According to a recent report by the Transactional Records Access Clearinghouse (TRAC), in May 2022 the federal courts recorded 647 immigration-related lawsuits for agency delay. This is “the highest number of such cases filed in a single month since at least October 2007, the earliest date for which TRAC has data.”

TRAC examined data for mandamus and similar civil actions for “immigration-related applications.” A mandamus action compels a government officer or employee to issue a decision when a person has a clear right to receive the decision, the government officer or employee has a clear duty to decide, and the person has no other adequate legal remedy.

The Administrative Procedure Act includes a similar action to obtain a decision when a government officer or employee has unreasonably delayed taking a distinct action they are required to take. If either action is successful, then the court orders the government officer or employee to decide. The court cannot make the government officer or employee approve the immigration filing, but they must take some action.

While some recent lawsuits were filed against Department of State employees, the “vast majority” were against the Department of Homeland Security. Many named the Director of U.S. Citizenship and Immigration Services (USCIS).

According to the report, USCIS identifies increases in processing time delays due in part to the COVID-19 pandemic and “recent under-resourcing.” The report also references a March 2022 USCIS public statement with steps the agency intends to take to reduce the backlogs. However, the report acknowledged that noncitizens facing delays may view lawsuits as their “only means” of receiving a decision “when they hear nothing back from agencies for months or even years.”

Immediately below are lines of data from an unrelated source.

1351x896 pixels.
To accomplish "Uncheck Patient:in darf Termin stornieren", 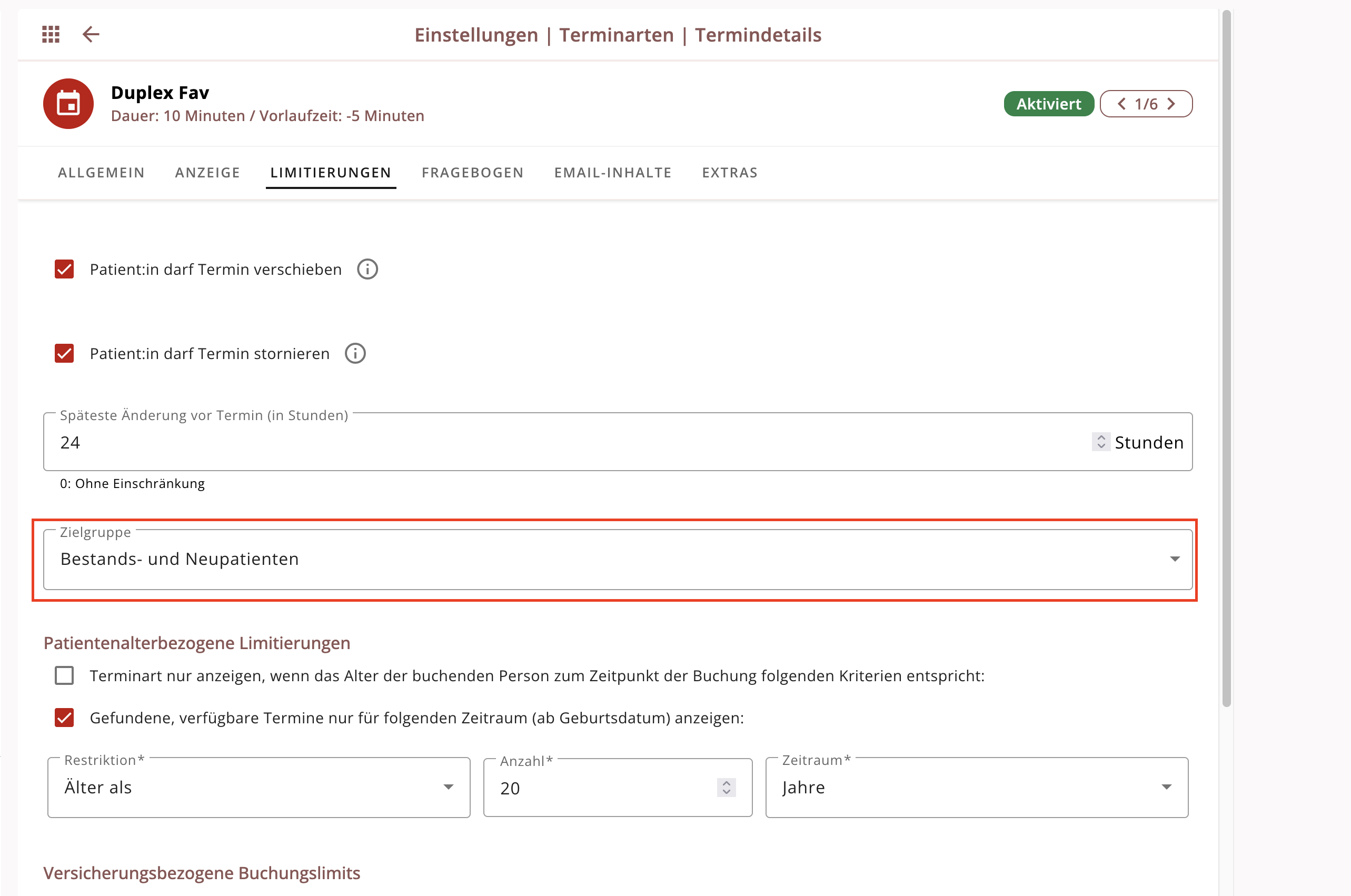I will coord(65,353).
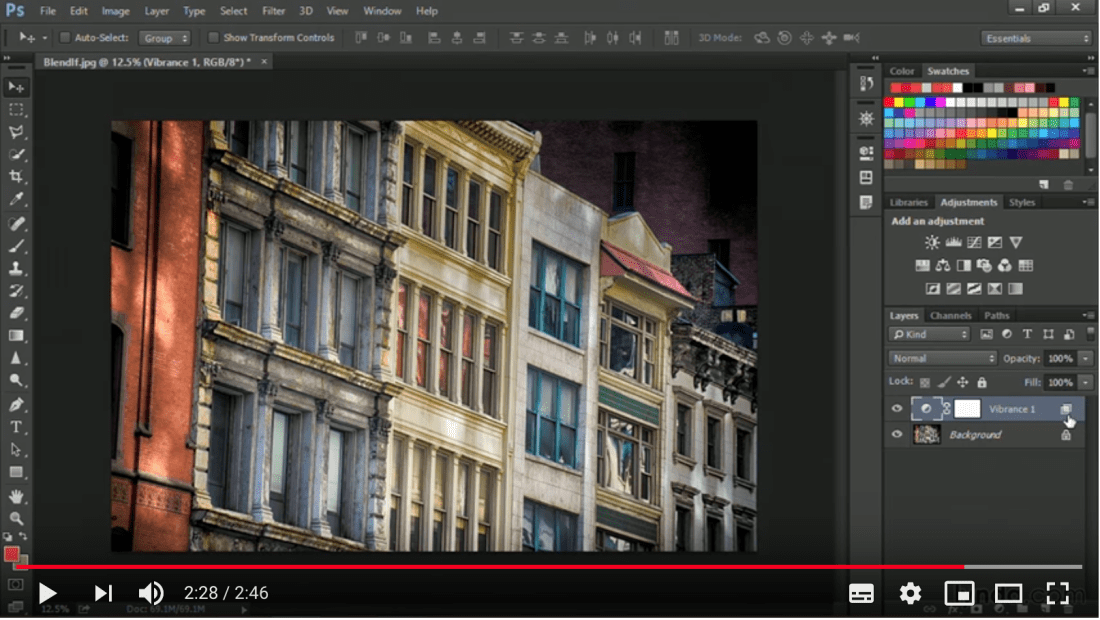
Task: Add a Hue/Saturation adjustment
Action: coord(923,265)
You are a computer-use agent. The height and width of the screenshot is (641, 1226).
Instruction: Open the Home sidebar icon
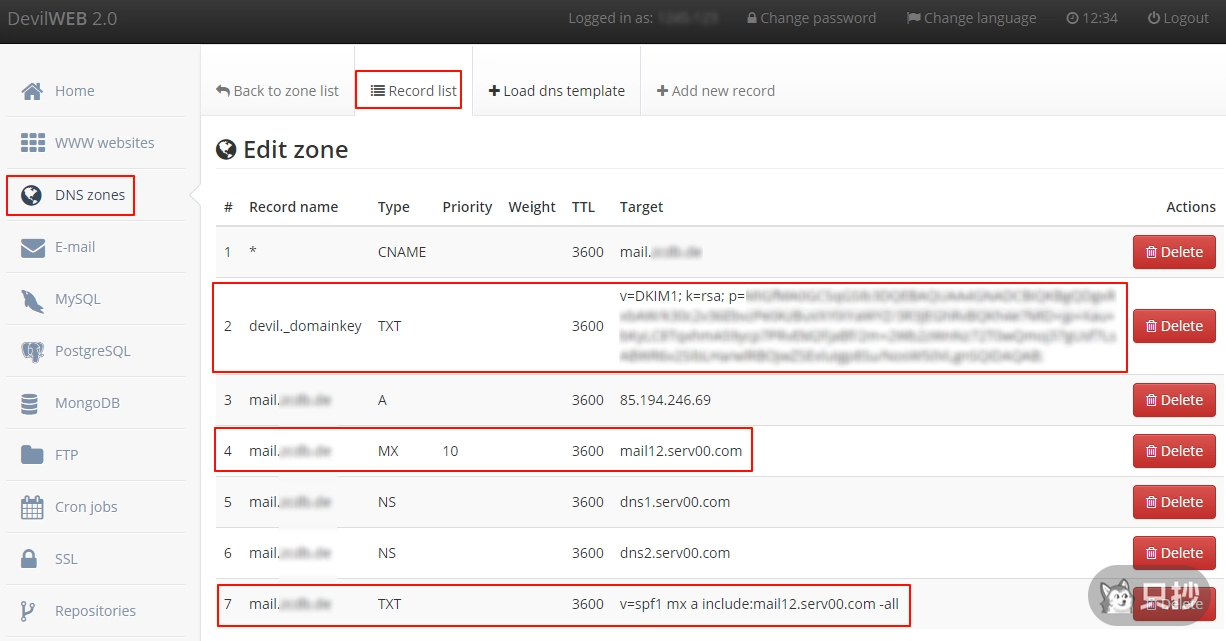[x=32, y=90]
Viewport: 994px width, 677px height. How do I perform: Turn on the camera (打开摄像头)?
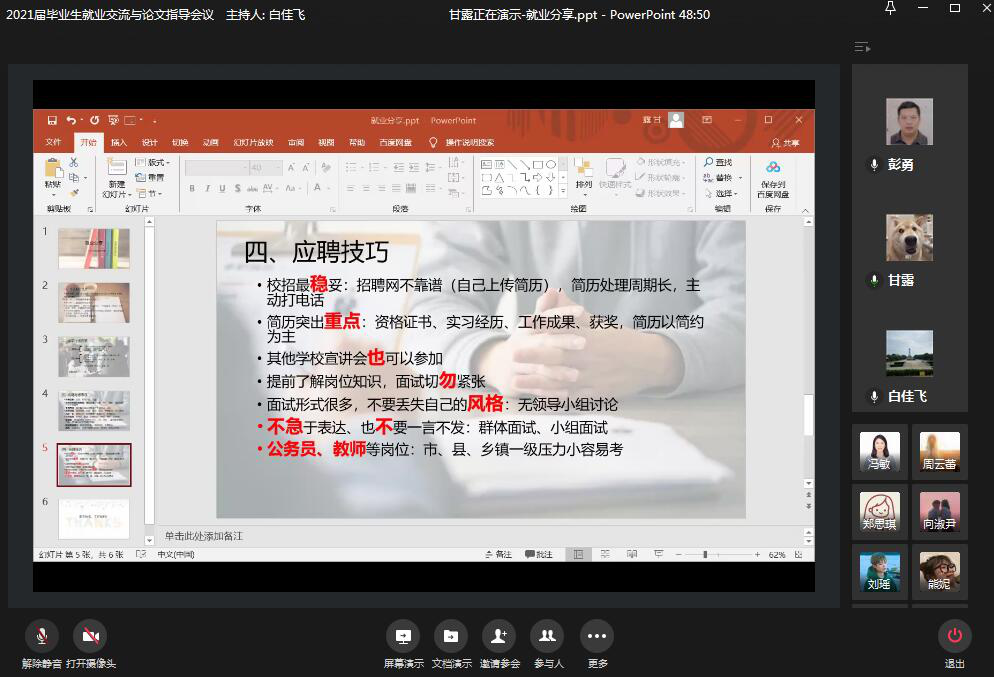pos(91,636)
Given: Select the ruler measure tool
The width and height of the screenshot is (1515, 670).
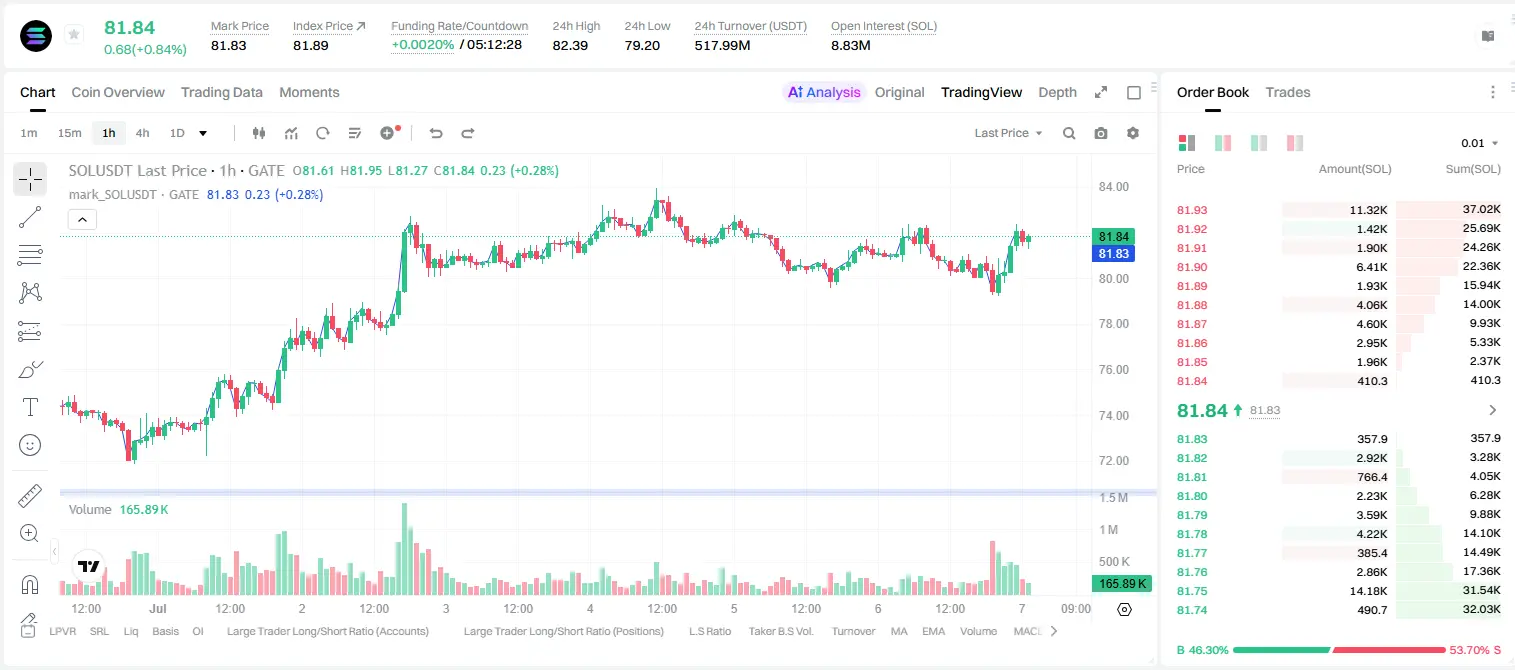Looking at the screenshot, I should pos(30,496).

The number of immigration-related delay lawsuits continues to climb. At the current rate, total cases for Fiscal Year 2022 will be 6,276, when compared with 4,347 for Fiscal Year 2021.

USCIS has taken some steps to lessen the impact of processing delays. It has lengthened the automatic extension of work authorization for timely-filed renewals in certain categories from 180 days after expiration to 540 days. USCIS also has begun premium processing for certain pending immigrant visa petitions in two employment-based categories.

But many other people are waiting for USCIS to make decisions on immigration filings where the agency has not begun improvements. For example, the USCIS median processing time (the time USCIS took to process 50% of the petitions) for employment-based immigrant visa petitions (non-premium processing) increased significantly over a two-year period—from 4.9 months in Fiscal Year 2020 to 10.7 months for October 1, 2021 through June 30, 2022.

In addition, current processing times for employment-based green card applications at the three USCIS Service Centers handling them—which are calculated based on 80% of cases completed—are bleak, with two Service Centers at 18 months and the third at 25 months.

The report points out another possible reason for the increase in lawsuits—the extremely high number of employment-based immigrant visa numbers available in Fiscal Year 2022. Congress has provided for 140,000 employment-based immigrant visas annually. In addition, family-based immigrant visa numbers that are not used in a particular fiscal year are added to the annual employment-based limit for the very next year. Most family-based immigrants apply at U.S. embassies and consulates abroad, which have been operating at reduced capacity.

The sharp reduction in family-based immigrant visas used in Fiscal Year 2021 means that approximately 280,000 employment-based immigrant visa numbers—twice the normal limit—are available, but only through September 30, 2022. Employment-based green card applicants who, but for USCIS delays, could have their applications decided this fiscal year, may view a lawsuit as their best chance at becoming a permanent resident without even further delay.

The TRAC report underscores the need for USCIS and the Department of State to take prompt, concrete steps to reduce delays for people who have submitted the documentation the agencies require but continue to wait for agency employees to decide.